Thoreau’s own appearance, as reported by others
According to the Thoreau Reader, in 1842, after meeting Thoreau, Nathaniel Hawthorne wrote: ‘He is a singular character — a young man with much of wild original nature remaining in him; and so far as he is sophisticated, it is in a way and method of his own. He is ugly as sin, long-nosed, queer-mouthed, and with uncouth and somewhat rustic, although courteous manners, corresponding very well with such an exterior. But his ugliness is of an honest and agreeable fashion, and becomes him much better than beauty.’
In 1862, Ralph Waldo Emerson wrote of his friend: ‘He wore straw hat, stout shoes, strong gray trousers, to brave shrub-oaks and smilax, and to climb a tree for a hawk’s or a squirrel’s nest.’
Apparently the above photo of Thoreau (and from what I’ve seen, the most commonly found image of him), is one of ‘three daguerreotypes taken in June, 1856, when [he] was 39, after a Walden reader in Michigan had sent money and requested a picture.

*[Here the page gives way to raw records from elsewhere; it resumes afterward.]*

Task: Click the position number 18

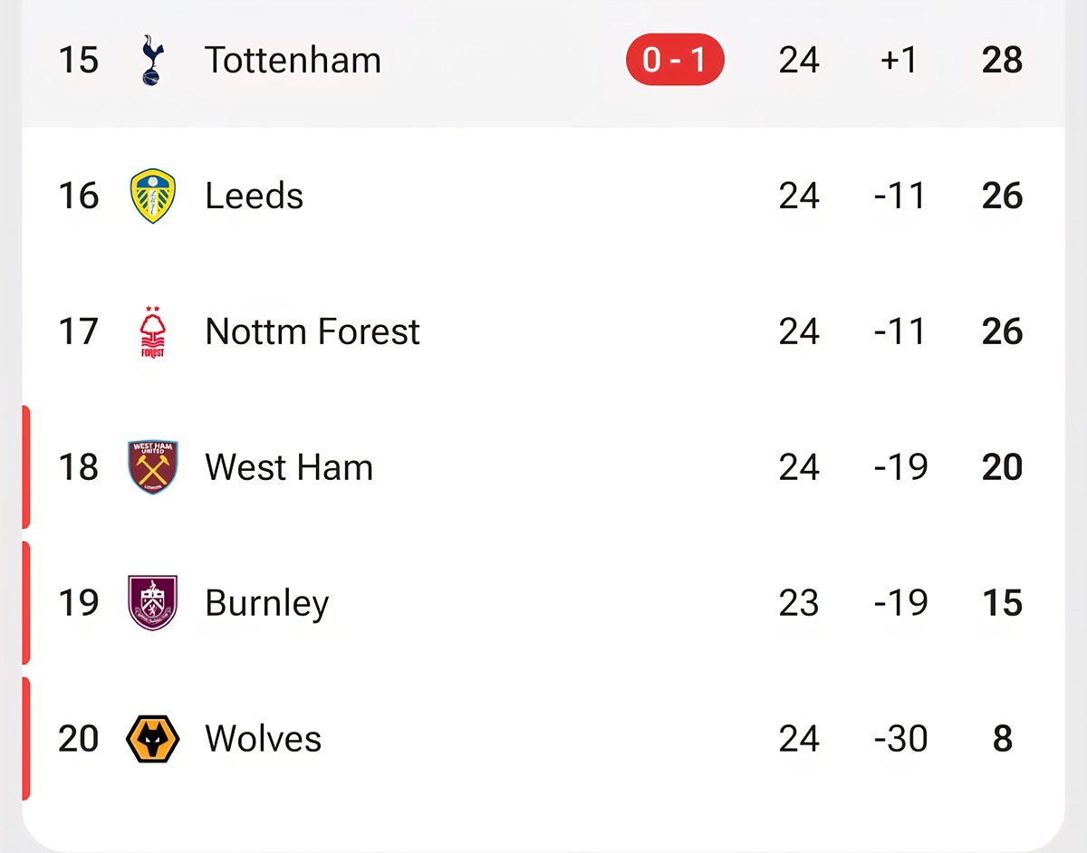Action: click(78, 467)
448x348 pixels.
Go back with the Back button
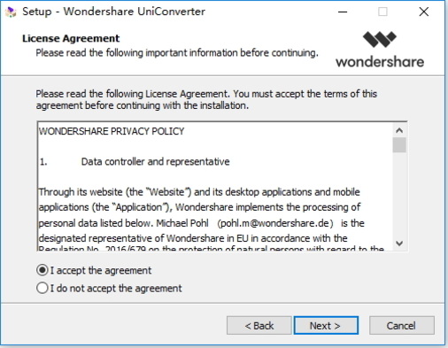tap(259, 325)
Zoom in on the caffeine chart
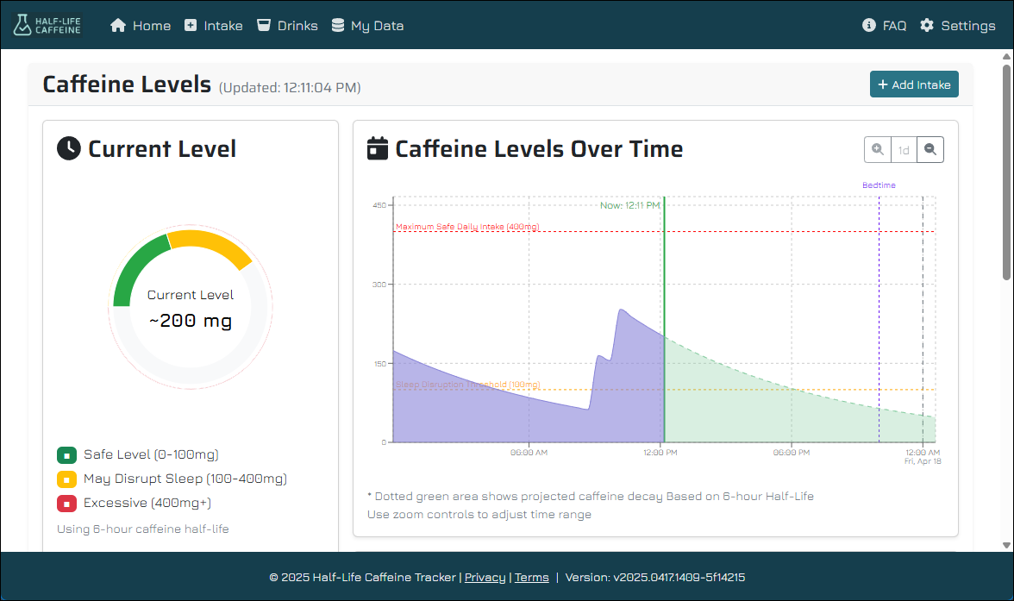 click(x=878, y=149)
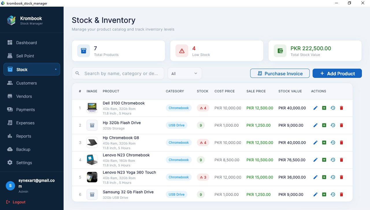Click the product search input field

121,74
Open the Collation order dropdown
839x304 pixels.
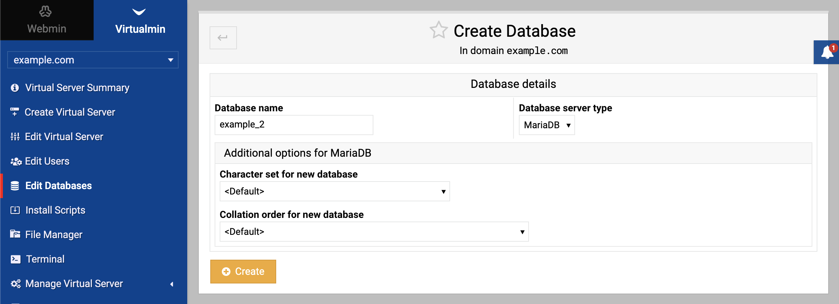coord(374,232)
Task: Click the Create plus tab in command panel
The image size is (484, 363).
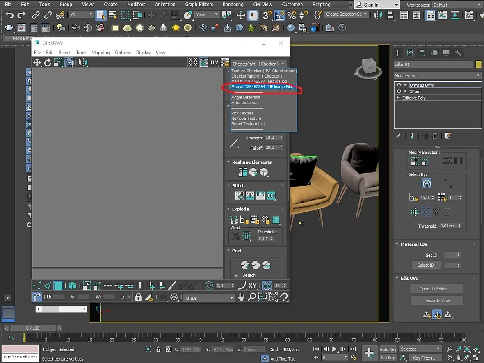Action: [397, 53]
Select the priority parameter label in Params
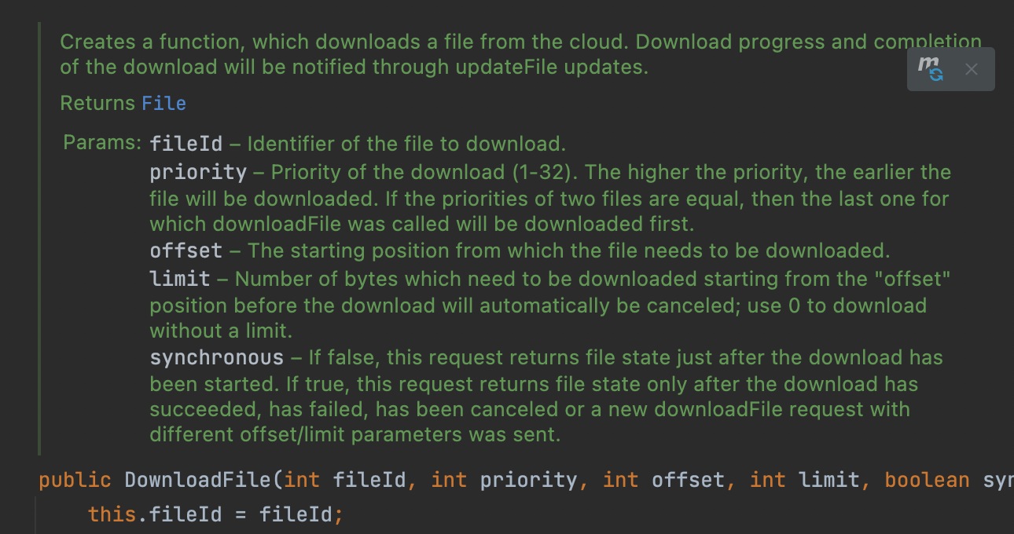Screen dimensions: 1014x534 (197, 171)
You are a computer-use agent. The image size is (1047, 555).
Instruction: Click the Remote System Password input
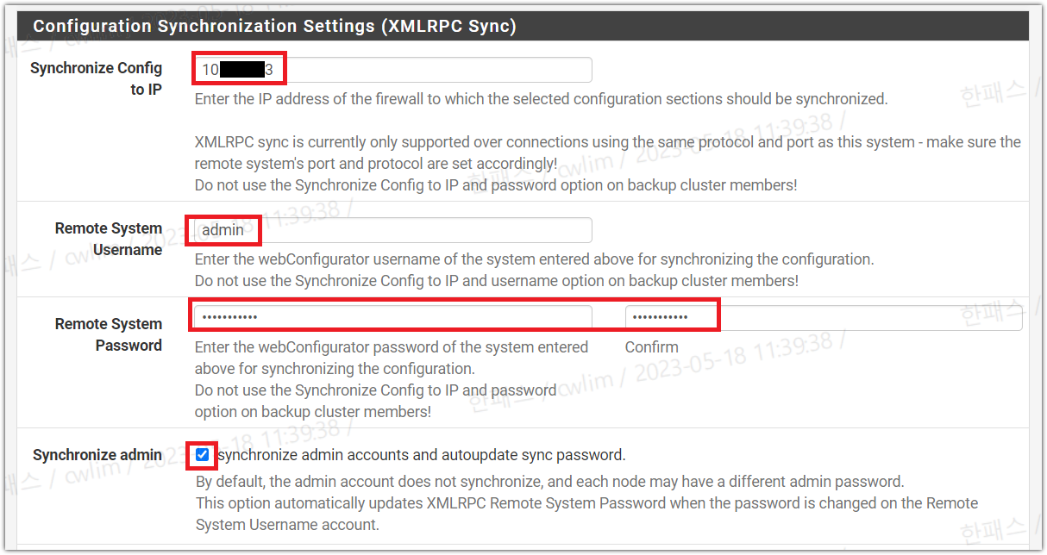(392, 317)
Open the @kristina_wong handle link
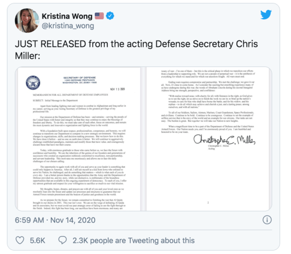291x254 pixels. tap(68, 26)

The beard had been grown the previous winter as a precaution against ‘throat colds” (also from the Thoreau Reader which references The Days of Henry Thoreau by Walter Harding for its information on Thoreau’s appearance).
Wikipedia’s entry on Thoreau had this fascinating bit to add: ‘[He] also wore a neck-beard for many years, which he insisted many women found attractive. However, Louisa May Alcott mentioned to Ralph Waldo Emerson that Thoreau’s facial hair ‘will most assuredly deflect amorous advances and preserve the man’s virtue in perpetuity.”